* WORK TASK *
Find each line of the entries with the string "Given", please, and copy it.

::: RECORDS TO USE :::

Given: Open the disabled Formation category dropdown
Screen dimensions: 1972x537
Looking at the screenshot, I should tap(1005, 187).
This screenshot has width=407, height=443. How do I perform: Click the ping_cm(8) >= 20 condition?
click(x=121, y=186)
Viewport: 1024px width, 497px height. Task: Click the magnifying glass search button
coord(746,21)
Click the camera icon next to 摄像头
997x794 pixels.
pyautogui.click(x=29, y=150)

:::
::: RECORDS TO USE :::

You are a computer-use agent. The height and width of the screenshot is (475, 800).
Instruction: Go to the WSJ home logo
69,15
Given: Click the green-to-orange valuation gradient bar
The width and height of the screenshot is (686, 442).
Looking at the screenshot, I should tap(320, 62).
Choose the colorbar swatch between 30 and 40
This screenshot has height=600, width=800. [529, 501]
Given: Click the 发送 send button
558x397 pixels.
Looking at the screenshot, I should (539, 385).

:::

* COMPLETED TASK *
Given: Open the disabled Formation category dropdown
Given: Click the green-to-orange valuation gradient bar
Given: Click the 发送 send button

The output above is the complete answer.